Brent Hodgins gave an insight-filled presentation at the Mirren Conference this week titled Getting the Most Out of Your New Business Director.
Of the myriad takeaways was a focus on setting expectations for your new business director, as well as setting expectations for yourself, around your new business director.
In particular, Brent pointed out the scenario many agencies play out-treating the newly-hired new business director (NBD) as the savior of the agency.
Your New Business Director is not your agency savior
Agencies hire a new business director and then have instant visions of large revenue increases in the coming year.
Of course you should expect results, but your prospects and clients tend to think very linearly in terms of agencies and how they fit into their marketing world, you shouldn’t think that way when it comes to your NBD.
Take your New Business Director blinders off
While we’ve beaten it into the ground in previous posts (and will continue to) there is no silver bullet, overnight sensation or new business messiah.
Agency new business is an ongoing concern.
And the first step is making sure you set expectations, for example we typically see work close between months 6 and 12.
There are always outliers, and your agency sales cycle may skew shorter or longer, but that’s a good place to start.
Next is making sure your new business director isn’t hamstrung right out of the gate.
4 things Brent mentioned I’ll leave you with, which agencies often do, but must be avoided:
1) Your NBD needs to be focused on new business and not managing accounts as well.
2) If your NBD is answering RFP’s even 50% of the day, that’s too much, inbound and outbound efforts will suffer.

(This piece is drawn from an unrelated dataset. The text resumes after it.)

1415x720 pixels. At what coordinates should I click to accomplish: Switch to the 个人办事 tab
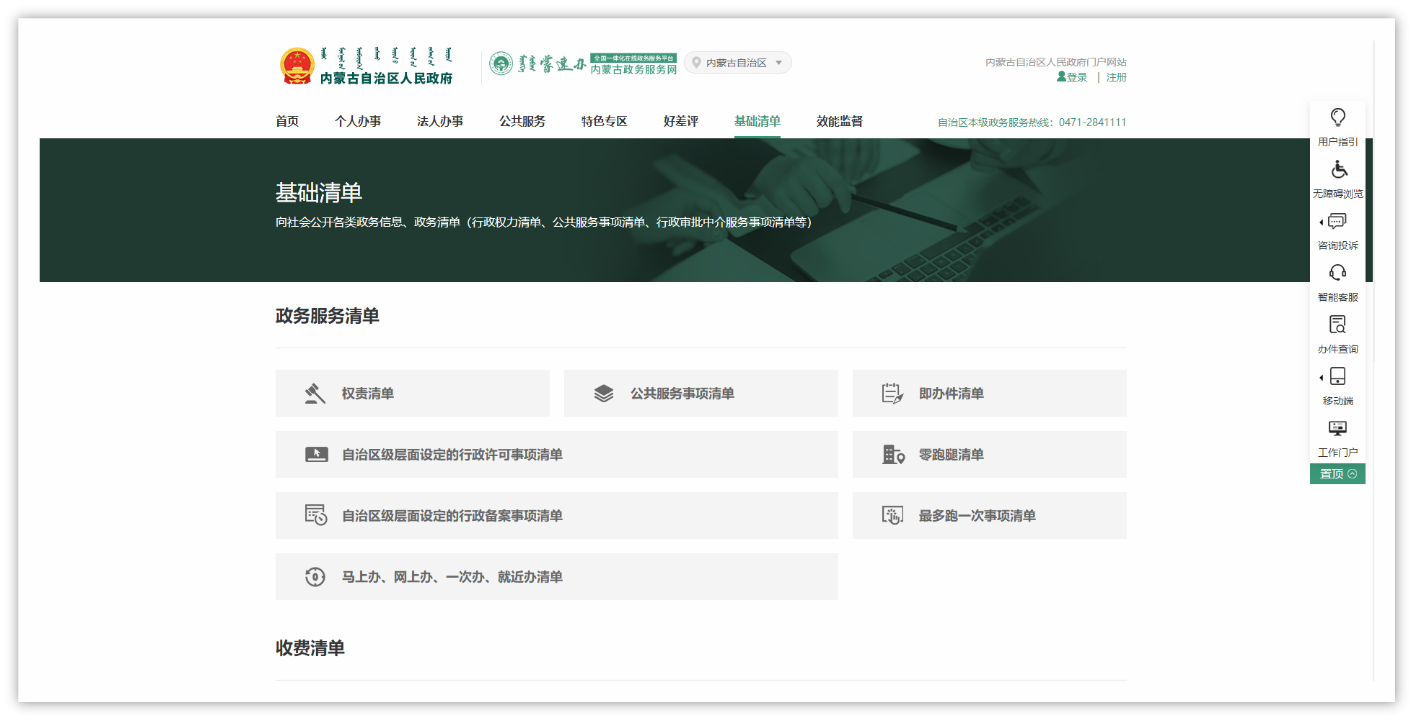pyautogui.click(x=358, y=122)
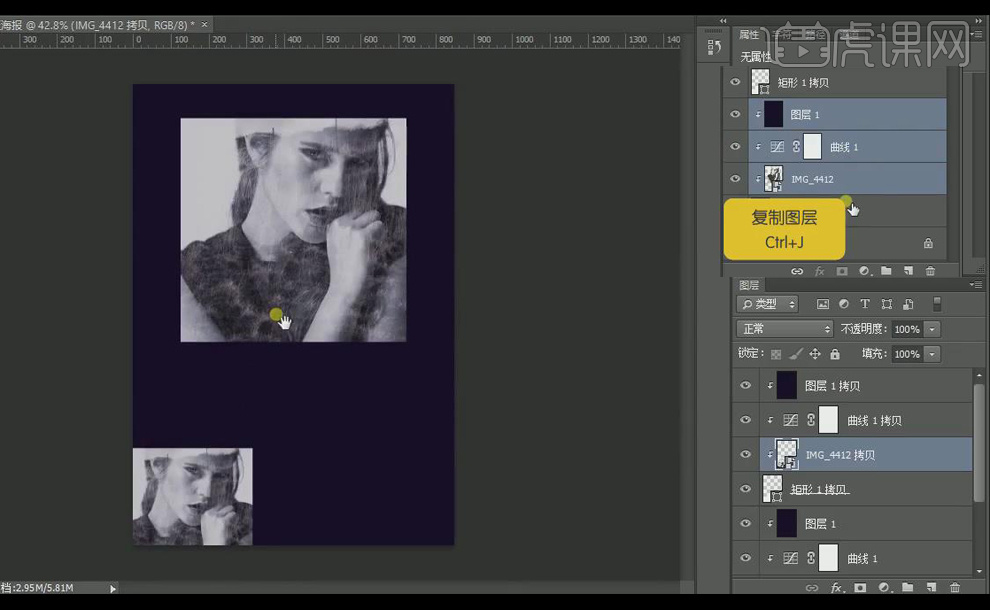The width and height of the screenshot is (990, 610).
Task: Open the 类型 filter type dropdown
Action: 767,304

You have to give them help if that’s part of your strategy.
3) Give them positioning they can actually sell, or help them create positioning they can sell. Think distinctive (verus different) and use prospect/marketer speak, not agency speak.
4) Often, creative directors (no offense creatives) don’t play well with NBD’s, so the leadership has to protect them, in getting them what they need and/or making sure they’re supported.